McMullen first met Lagos designer Lisa Followiyo on Instagram, and has been selling her collection fusing West African textiles with contemporary shapes exclusively in the United States for the past four years.
“What I know about working with brands from different parts of the world is that it’s not always on our schedule,” McMullen said. “When we receive the parts, they will be magical and we don’t mind waiting six to eight months. Few people in the industry accept this, especially traditional retailers who are so heavily seasonal. »
From New York, she helped train Aisling Camps, a mechanical engineer turned knitwear designer. “During lockdown we were zooming in and she was trying on rooms in her flat. I told him to “ship everything to me, I can’t believe no store picked up your work!” We started talking about margins and pricing structures and making what she does less of a hobby and more of a business.
McMullen was the first store to buy Christopher John Rogers’ collection in 2017. “He’s so talented, he has a strong point of view, I love his use of color and volume. There was nothing on the market,” she said, noting that five years later, it’s still her fastest-growing brand. “We can’t keep it in stock. “It doesn’t come, and by the piece within a week. We quadrupled our purchase after the second season, and it just keeps getting bigger. We’re not even close to hitting the cap with it.”
Along the same lines, it plans to roll out an incubator program in the 10,000 square foot warehousing space it recently acquired in West Oakland for its e-commerce operations. “We’ll have a dedicated room for a student from an art school or a design school who doesn’t have a physical studio,” she said. “I will work with them individually, help them find business partners and production facilities locally or using my network. It’s about nurturing new talent so they can survive.
In the meantime, she’s kicking off her birthday party in Los Angeles, taking possession of a house at 5356 West Boulevard in the historic Black Leimert Park neighborhood for a taster’s dinner on Friday, a day of shopping open to the public on Saturday and a roundtable discussion on Sunday with Studio One Eighty Nine designers Rosario Dawson and Abrima Erwiah.
“It’s a great way to test the market,” she says.
In Detroit, which is experiencing a fashion renaissance thanks to Tracy Reese, Detroit is the New Black and other brands, McMullen will set up shop in September across from the downtown Shinola Hotel.

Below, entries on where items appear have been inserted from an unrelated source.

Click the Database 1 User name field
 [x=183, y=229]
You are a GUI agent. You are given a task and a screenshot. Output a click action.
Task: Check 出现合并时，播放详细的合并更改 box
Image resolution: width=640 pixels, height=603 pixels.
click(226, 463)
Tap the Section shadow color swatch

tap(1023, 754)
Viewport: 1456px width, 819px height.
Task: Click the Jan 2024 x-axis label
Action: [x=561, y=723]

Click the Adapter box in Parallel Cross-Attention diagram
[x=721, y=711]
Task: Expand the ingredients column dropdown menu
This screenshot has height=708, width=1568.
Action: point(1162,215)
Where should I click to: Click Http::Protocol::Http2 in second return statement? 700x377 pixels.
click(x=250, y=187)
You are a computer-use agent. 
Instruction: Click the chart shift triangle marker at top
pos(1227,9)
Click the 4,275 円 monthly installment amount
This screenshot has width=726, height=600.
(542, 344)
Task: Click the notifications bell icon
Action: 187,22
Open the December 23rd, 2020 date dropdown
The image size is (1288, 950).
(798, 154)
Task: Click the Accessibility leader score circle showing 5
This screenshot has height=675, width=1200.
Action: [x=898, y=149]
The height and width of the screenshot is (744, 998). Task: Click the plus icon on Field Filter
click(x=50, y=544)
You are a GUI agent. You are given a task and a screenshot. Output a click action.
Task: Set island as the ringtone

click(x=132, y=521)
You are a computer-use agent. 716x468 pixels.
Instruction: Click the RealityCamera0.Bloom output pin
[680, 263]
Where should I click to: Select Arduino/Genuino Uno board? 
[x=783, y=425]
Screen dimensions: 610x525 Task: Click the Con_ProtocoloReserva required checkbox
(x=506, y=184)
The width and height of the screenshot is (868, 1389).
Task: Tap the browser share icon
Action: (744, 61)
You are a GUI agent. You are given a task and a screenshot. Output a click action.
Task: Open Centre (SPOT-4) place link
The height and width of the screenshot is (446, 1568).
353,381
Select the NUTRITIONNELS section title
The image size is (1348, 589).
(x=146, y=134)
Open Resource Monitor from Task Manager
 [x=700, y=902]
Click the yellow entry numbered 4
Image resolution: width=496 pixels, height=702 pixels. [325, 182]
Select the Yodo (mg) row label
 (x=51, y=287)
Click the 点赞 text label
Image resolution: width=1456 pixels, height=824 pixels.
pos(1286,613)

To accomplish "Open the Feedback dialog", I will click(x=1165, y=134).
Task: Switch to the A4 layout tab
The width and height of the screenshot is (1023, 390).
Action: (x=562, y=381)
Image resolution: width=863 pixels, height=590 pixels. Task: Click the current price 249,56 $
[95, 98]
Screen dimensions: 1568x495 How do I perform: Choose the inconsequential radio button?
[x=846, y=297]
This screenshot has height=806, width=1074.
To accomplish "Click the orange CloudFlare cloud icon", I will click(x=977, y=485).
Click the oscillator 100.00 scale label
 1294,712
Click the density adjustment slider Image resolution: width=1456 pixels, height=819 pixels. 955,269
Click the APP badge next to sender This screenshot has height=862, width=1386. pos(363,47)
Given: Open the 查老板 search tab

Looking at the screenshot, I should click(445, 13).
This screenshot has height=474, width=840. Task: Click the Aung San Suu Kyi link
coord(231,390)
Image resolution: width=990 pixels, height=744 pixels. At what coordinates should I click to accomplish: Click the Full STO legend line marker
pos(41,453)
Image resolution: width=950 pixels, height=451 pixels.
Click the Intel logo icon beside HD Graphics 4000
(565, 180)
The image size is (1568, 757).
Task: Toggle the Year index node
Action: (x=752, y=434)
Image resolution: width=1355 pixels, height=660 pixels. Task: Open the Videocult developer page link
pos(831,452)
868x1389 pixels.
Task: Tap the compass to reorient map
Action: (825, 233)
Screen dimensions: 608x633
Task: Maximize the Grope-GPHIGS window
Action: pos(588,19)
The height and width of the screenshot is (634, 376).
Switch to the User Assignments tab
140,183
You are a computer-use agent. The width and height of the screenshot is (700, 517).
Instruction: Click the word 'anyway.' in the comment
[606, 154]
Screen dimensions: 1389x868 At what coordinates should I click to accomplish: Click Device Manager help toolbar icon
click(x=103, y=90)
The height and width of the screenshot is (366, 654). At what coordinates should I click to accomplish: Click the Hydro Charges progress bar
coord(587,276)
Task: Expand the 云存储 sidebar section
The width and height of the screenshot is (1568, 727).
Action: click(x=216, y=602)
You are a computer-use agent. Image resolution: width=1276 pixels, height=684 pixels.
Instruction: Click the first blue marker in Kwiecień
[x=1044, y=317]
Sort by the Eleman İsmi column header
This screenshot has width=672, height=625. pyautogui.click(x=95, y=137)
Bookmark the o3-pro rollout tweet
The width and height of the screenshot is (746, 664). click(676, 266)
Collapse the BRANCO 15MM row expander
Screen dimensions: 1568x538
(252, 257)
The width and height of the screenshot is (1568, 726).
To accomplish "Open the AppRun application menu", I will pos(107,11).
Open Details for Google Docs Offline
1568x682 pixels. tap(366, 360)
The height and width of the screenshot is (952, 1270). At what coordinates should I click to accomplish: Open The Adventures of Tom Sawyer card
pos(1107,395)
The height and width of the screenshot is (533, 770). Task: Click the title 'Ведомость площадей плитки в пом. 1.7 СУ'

“When I think of the different areas that we want to be in, similar places in Oakland, which has such a rich black history, art and culture, are meaningful to me,” the retailer said, adding that she was also looking for At New York.
In August, as part of Obama’s portrait tour, she will have a pop-up at the DeYoung Museum in San Francisco with a selection of products from black designers and a conversation with Natasha Becker, curator of African art at the museums. the fine Arts. .
It’s a track for his dreams for the next 15 years.
“It’s really about continuing to invest in the brands I care about, growing the incubator program, offering more styling services as we style a range of leaders and influencers, artists and activists, and to have physical spaces across the country that are truly meaningful, where we feel deeply rooted in community, arts, fashion and people.